Zo dacht ook een JSV-doelman toen hij in Maarssen zijn ploeg moest behoeden voor een nederlaag. Het ene aspirientje werd echter één heel buisje en voor het duel begon had de goalie er nog meer geslikt. Het was te veel van het goede.. wel waren alle zenuwen verdwenen, maar de keeper zweefde door zijn doelgebied. JSV zag zeven schoten op zijn doel ook feilloos in het net verdwijnen. Een moedeloze voorhoede kon daar slechts één goaltje tegenover stellen.”
Piet Daalhuizen leverde onlangs een sterk verhaal aan, waarin een zekere Henk Schrijvers een kwalijke hoofdrol speelt. Deze JSV-doelman laat zich rond de oorlogsjaren omkopen door Brederodes, dat zich daarmee verzekert van hulp tijdens een kampioenswedstrijd. JSV schijnt in die jaren een lastige tegenstander voor de Viaanse ploeg te zijn en het JSV-bestuur neemt niet eens bloemen mee naar de overkant van de Lek, omdat het niet verwacht dat Brederodes de voor de titel noodzakelijke winst in de wacht zal slepen.

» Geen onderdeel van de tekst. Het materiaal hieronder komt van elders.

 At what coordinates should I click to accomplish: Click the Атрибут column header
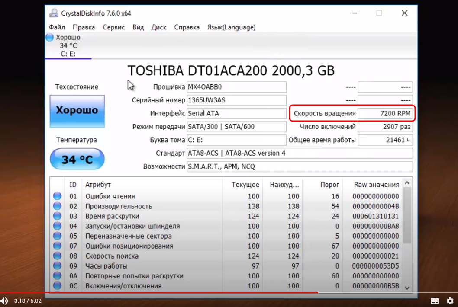[x=98, y=185]
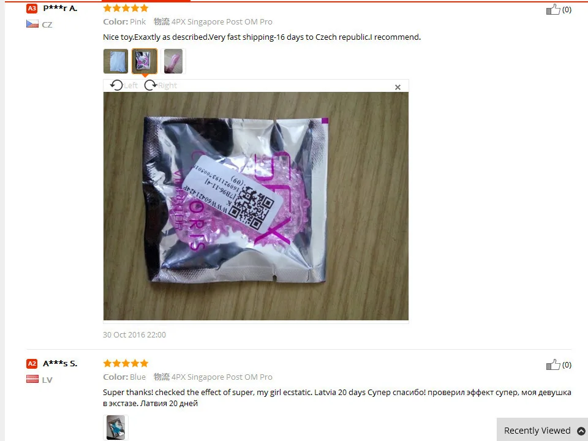
Task: Close the expanded review photo viewer
Action: click(398, 88)
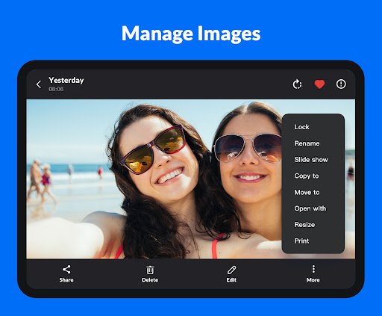Viewport: 382px width, 316px height.
Task: Click the Yesterday title text
Action: [66, 81]
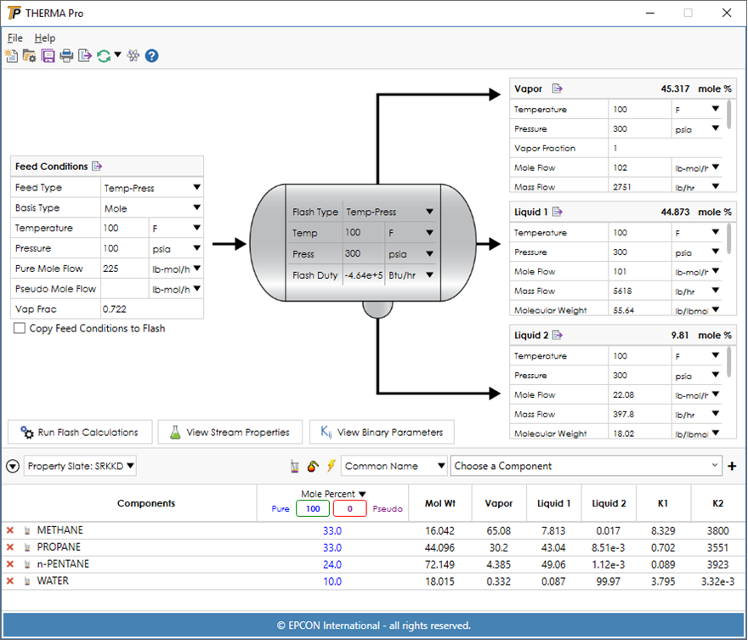This screenshot has height=640, width=748.
Task: Click the Vapor panel vertical scrollbar
Action: [x=729, y=115]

Daalhuizen meende dat keeper Henk Schrijvers familie was van de latere Oranje-doelman Piet, die uw clubhistoricus op woensdagavond 19 januari voorafgaand aan de wedstrijd Ajax-Feyenoord bij toeval tegen het lijf liep.
De voormalige sluitpost van HVC, DWS, FC Twente, Ajax en PEC Zwolle zag in 1946 weliswaar het levenslicht in de gemeente Jutphaas, maar van familiebanden met Henk of de eerste JSV-bestuurders Jan en Frans Schrijvers was hem niets bekend. Piet deed zelfs navraag bij zijn enige zus, maar ook dat leverde geen nieuwe informatie op.
De eerste levensjaren van de oud-international speelden zich af in Hoograven, dat in 1954 werd overgedragen van Jutphaas naar Utrecht. Piet Schrijvers zette zijn eerste stappen op het voetbalveld bij RUC. Hij herinnert zich JSV vooral van de barre fietstochten met zijn team naar uitwedstrijden op Huis de Geer.
Een spelerskaart uit 1948 van een zekere Henk Schrijver (je leest het goed: zonder 's') zet ons op een beter spoor. Erelid Arie Terlouw omschrijft hem als “een legendarische doelman, die wel van elastiek leek. Hij pakte namelijk de meest onmogelijke ballen. Schrijver had helaas één groot gebrek: hij kon niet uitschieten! Hij kreeg de bal nog geen twintig meter weg…”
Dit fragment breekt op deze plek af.